[Page text start]

He received his B.A. from Oberlin College in 1992 and his J.D. from the University of Washington School of Law, Seattle, Washington in 1999.

In 2005, Colangelo-Bryan represented some of the Bahrainis held at the Guantanamo Bay detainment camp. When Colangelo-Bryan visited his clients that July, he learned that some of them had participated in the summer's first major hunger strike, and that one of them, Essa Al Murbati, was so frail he could not sit up.

Colangelo-Bryan's commented on the Guantanamo captives' suicidal impulses following the first three deaths described as suicide.[1]

"These men have been told they will be held at Guantánamo forever. They've been told that while they're held there they do not have a single right."

[Page text end]
[Recorded information start]

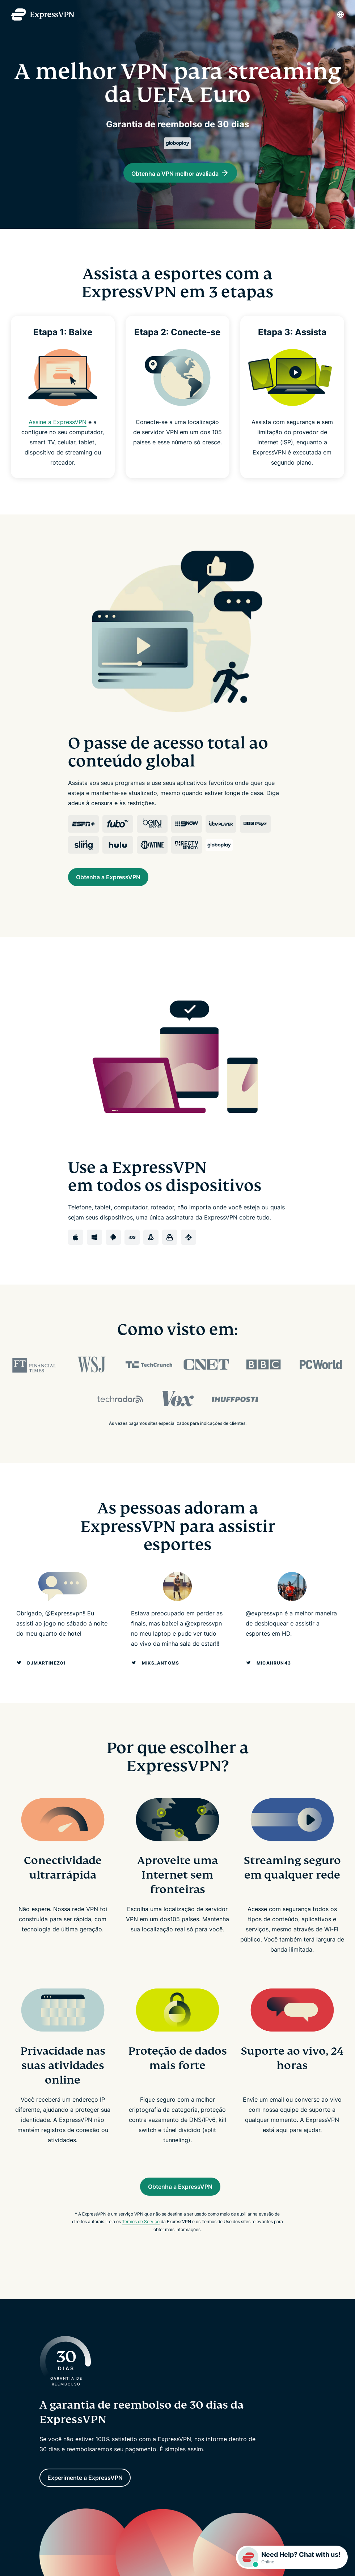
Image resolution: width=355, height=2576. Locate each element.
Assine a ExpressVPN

[Recorded information end]

* [Tasks]:
A. Answer these from the passage on Colangelo-Bryan, one answer per line:
(i) Which college awarded his B.A., and in what year?
(ii) In which month did he visit his clients at Guantanamo?
(iii) Which client could not sit up?
B. Does each statement below agree with the passage on Colangelo-Bryan? Answer yes or no for each, and quote the words that settle it.
(i) He earned his J.D. before his B.A.
(ii) Some of his clients took part in the summer's first major hunger strike.
(iii) The men at Guantánamo were told they kept certain rights while held there.
C. Carry the passage on Colangelo-Bryan forward, writing what comes after its last sentence.

* [Responses for each task]:
A.
(i) Oberlin College, in 1992
(ii) July
(iii) Essa Al Murbati

B.
(i) No: "He received his B.A. from Oberlin College in 1992 and his J.D. from the University of Washington School of Law, Seattle, Washington in 1999."
(ii) Yes: "some of them had participated in the summer's first major hunger strike"
(iii) No: "They've been told that while they're held there they do not have a single right."

C.
His client Juma Mohammed Abdul Latif Al Dossary had made over a dozen suicide attempts, including one attempt when he asked Colangelo-Bryan to leave the room while he made a toilet break.[2][3][4][5]

In 2007 the Washington Post quoted Colangelo-Bryan in an article on Guantanamo captives being released even though their Administrative Review Boards recommended continued detention.[6]

"If a government is on good terms with the United States and presses for a detainee's release, the release will happen regardless of the ARB findings. I believe that is what happened with Isa and Jumah."